IDI – Pemerintah Kabupaten (Pemkab) Aceh Timur menyatakan penyaluran bantuan jaminan hidup (jadup) korban banjir akhir November 2025 tahap pertama gelombang pertama di kabupaten tersebut mencapai 99 persen.
Bupati Aceh Timur Iskandar Usman Al-Farlaky di Aceh Timur, Jumat, mengatakan total korban banjir yang menerima bantuan sebanyak 7.659 keluarga penerima manfaat (KPM). Sedangkan yang sudah menerima bantuan sebanyak 7.592 KPM atau 99 persen.
“Realisasi penyaluran bantuan jadup korban banjir tahap pertama gelombang pertama cukup baik, mencapai sekitar 99 persen. Kami terus menyelesaikan data yang masih bermasalah agar bantuan dapat diterima seluruh penerima yang memenuhi syarat,” katanya.
Bupati mengatakan total alokasi dana untuk jadup korban banjir tahap pertama gelombang pertama tersebut mencapai Rp38,9 miliar lebih. Dari jumlah tersebut, sebanyak Rp38,7 miliar atau 99,12 persen sudah disalurkan.
Ia menambahkan bantuan tersebut merupakan santunan dari pemerintah pusat yang disalurkan melalui Kementerian Sosial (Kemensos) RI. Bantuan tersebut untuk pemulihan pascabencana bagi warga terdampak banjir.
“Capaian tersebut menjadi indikator bahwa proses penyaluran bantuan kepada masyarakat terdampak berjalan sesuai dengan target yang ditetapkan,” katanya.

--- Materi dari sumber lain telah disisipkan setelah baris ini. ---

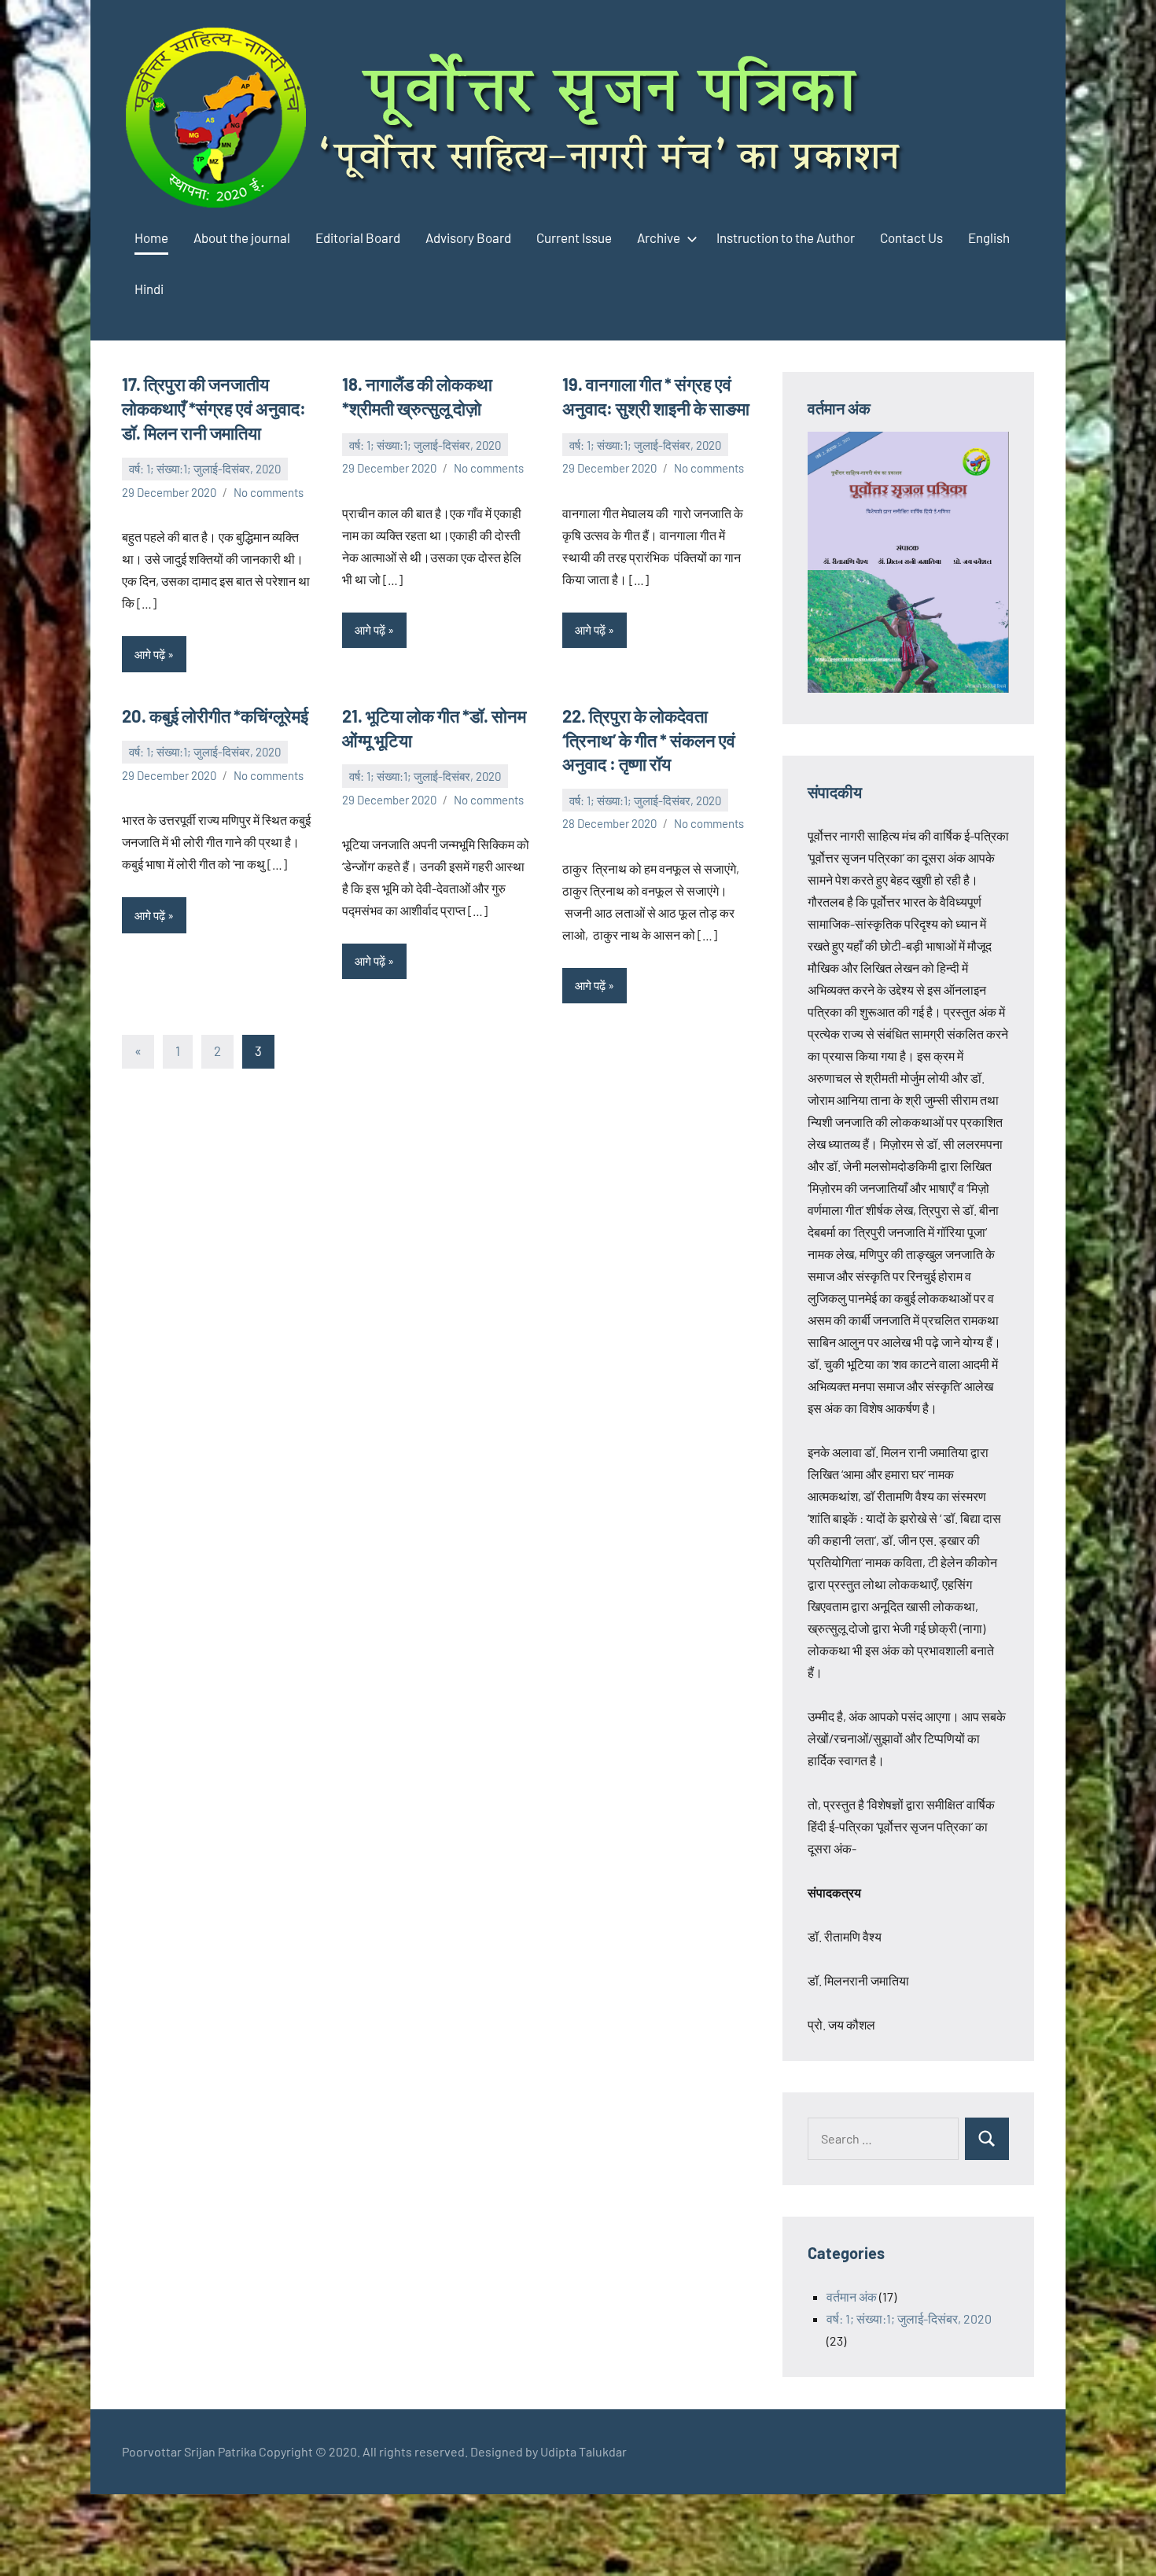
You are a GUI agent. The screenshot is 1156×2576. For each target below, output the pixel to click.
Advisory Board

Selain jadup, kata dia, pemerintah juga menyalurkan bantuan stimulus ekonomi yang realisasinya mencapai 99,50 persen. Bantuan stimulus ekonomi dialokasikan untuk 7.656 KPM dengan nilai Rp38,28 miliar dan telah terealisasi Rp38,09 miliar kepada 7.618 KPM.
Begitu juga bantuan isi hunian kepada korban bencana hidrometeorologi, kata dia, dengan total alokasi Rp22,9 miliar untuk 7.656 KPM. Sedangkan realisasi penyalurannya sebanyak kepada 7.618 KPM dengan nilai Rp22,8 miliar atau 99,5 persen.
Iskandar Usman menyebutkan pemerintah melalui Pemkab Aceh Timur juga menyalurkan bantuan untuk 98 korban banjir meninggal dunia. Realisasi penyalurannya mencapai 100 persen dengan total Rp1,47 miliar.
“Begitu juga santunan bagi korban banjir yang mengalami luka-luka, juga telah terealisasi 100 persen kepada 21 KPM dengan nilai Rp105 juta,” kata Bupati.
Ia menyebutkan masih adanya korban banjir yang belum menerima bantuan karena persoalan administrasi, seperti nama dan nomor induk kependudukan (NIK) tidak sesuai dengan data rekening
“Kami memperbaiki data bagi korban banjir yang belum menerima bantuan. Ada sebanyak 67 KPM belum menerima bantuan jadup. Sedangkan bantuan isi hunian dan stimulus ekonomi sebanyak 38 KPM yang bantuannya gagal salurkan. Mereka diusulkan kembali pada penyaluran berikutnya,” katanya.
Menurut Saharani, perbaikan data menjadi bagian penting dalam rehabilitasi dan rekonstruksi pascabencana. Pemerintah tidak hanya mengejar kecepatan penyaluran, tetapi juga memastikan bantuan diterima oleh orang yang tepat.
“Kami berharap proses perbaikan data dapat segera dituntaskan, sehingga tidak ada lagi korban bencana yang memenuhi syarat menerima bantuan, tetapi tertinggal dalam proses penyalurannya,” kata Iskandar Usman Al-Farlaky.